The apex court expressed displeasure at the manner in which the state government failed to anticipate the situation and prevent the incident.

"What did the SSP, the district commissioner and other senior officers do to prevent the possible occurrence? We want the state government to conduct a thorough probe and fix responsibility on superior officers, suspension of SHO or thesildar hardly makes a difference," the bench observed.


----------



## kds1980 (Jun 2, 2010)

In haryana dalits are regularly attacked and killed yet 
they hardly retaliate or threaten to leave hinduism On the other hand in Punjab Dalits and jat sikhs regularly clash and dalits always threaten to leave sikhsim and some even create their new religion


----------



## roopsidhu (Jun 2, 2010)

SSA,
We should elaborate the reasons that why they (dalits) threaten to leave sikhism?
Who is responsible? Babas, ppolitics or uppercaste sikhs?
It need a serious study and plan of action to put an end to it.
Roopsidhu


----------



## kds1980 (Jun 2, 2010)

roopsidhu said:


> SSA,
> We should elaborate the reasons that why they (dalits) threaten to leave sikhism?
> Who is responsible? Babas, ppolitics or uppercaste sikhs?
> It need a serious study and plan of action to put an end to it.
> Roopsidhu



In Punjab Dalits are quite powerful and they have their own dera's and political leaders who use them.When one of their baba got killed they were on rampage in Punjab now why no such rampage in haryana?
uppercaste sikhs are responsible for discrimination but that does not mean they should leave the faith that actually benefitted them and helped their upliftment


----------



## Archived_Member_17 (Jun 2, 2010)

Sat Shri Akaal Everyone,

Whenever I hear of Dalits wanting to leave Sikh faith because ..., it makes me wonder whether under the same circumstances, I would like to leave Sikh faith.  The answer is NO.  I am Sikh for my personal reasons, for my own benefit, I am not doing any favor to anyone, then who is the threat against anyways?  If they really love Sikhi, then why don't they exert as much right over it as we do.  Why don't they ask the other Sikhs to leave it if other Sikhs don't like them, why is it that they threaten to leave as if they are doing some type of favor to others?  It sounds very strange to me.  

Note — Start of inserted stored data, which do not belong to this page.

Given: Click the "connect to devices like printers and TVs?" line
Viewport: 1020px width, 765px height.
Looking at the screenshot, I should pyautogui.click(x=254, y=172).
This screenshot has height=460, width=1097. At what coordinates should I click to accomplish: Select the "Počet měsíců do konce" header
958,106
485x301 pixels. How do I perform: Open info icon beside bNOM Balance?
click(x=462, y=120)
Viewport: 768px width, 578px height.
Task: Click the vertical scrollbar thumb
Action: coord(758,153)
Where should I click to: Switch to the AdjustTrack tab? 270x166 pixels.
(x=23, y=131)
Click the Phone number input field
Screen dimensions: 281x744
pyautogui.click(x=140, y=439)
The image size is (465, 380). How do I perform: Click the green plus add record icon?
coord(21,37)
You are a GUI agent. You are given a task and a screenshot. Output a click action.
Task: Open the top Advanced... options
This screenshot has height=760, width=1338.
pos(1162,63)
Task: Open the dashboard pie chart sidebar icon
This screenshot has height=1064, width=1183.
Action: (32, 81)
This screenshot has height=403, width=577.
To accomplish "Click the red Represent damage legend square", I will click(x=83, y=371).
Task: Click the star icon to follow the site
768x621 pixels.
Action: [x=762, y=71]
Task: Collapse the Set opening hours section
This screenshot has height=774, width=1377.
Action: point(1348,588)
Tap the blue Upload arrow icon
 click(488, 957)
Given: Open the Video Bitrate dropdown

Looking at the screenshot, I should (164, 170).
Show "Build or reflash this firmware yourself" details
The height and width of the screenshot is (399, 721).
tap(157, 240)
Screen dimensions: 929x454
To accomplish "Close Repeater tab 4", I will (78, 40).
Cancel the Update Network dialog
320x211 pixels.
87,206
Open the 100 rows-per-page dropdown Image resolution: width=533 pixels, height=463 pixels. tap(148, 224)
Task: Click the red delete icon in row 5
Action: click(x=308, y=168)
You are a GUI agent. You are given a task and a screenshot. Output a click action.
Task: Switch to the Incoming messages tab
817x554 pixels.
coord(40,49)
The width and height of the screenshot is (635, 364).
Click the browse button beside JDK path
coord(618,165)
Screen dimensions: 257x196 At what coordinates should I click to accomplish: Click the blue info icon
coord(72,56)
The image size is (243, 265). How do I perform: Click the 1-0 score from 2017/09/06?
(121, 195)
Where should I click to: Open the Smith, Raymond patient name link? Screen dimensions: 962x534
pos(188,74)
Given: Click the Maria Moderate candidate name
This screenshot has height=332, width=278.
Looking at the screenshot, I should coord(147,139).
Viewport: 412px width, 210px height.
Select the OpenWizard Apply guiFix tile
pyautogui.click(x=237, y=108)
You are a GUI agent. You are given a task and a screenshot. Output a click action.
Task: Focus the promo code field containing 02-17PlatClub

Then they also focus so much on Bhagat Ravidas, and want to call him Satguru just like Guru Nanak Dev Ji.  I do not have the same caste as our Gurus, and there is a bhagat in Guru Granth Sahib that did have the same caste as myself.  Does that mean I should be focused on that Bhagat's bani more?    It is ridiculous.  It sounds like so many people don't even understand the purpose of the religion, they think it is some type of social or political agenda, but it really is a spiritual path to salvation.  If they are not happy with Sikh faith, they have the free will to convert, but it is no threat to anyone, as I for one don't seem to care one way or the other.  It is all their personal gain or loss.

Regards,
Randeep Kaur


----------



## roopsidhu (Jun 3, 2010)

SSA,
The dalits  of Haryana, which are being discussed are already seperate from hindus. They are called Balmikis. They always face descrimination from upper caste hindus and are having own religious path.
As far as matter of dalits of punjab leaving the sikhism is concerned, If there way of following is not as per teachings of gurbani, then they are not sikhs and I personally do not care if they are leaving sikhi or not. If they are not true followers then why sikhs need them? just for numbers or votes?
Roopsidhu


----------



## kds1980 (Jun 3, 2010)

> SSA,
> The dalits of Haryana, which are being discussed are already seperate from hindus. They are called Balmikis. They always face descrimination from upper caste hindus and are having own religious path.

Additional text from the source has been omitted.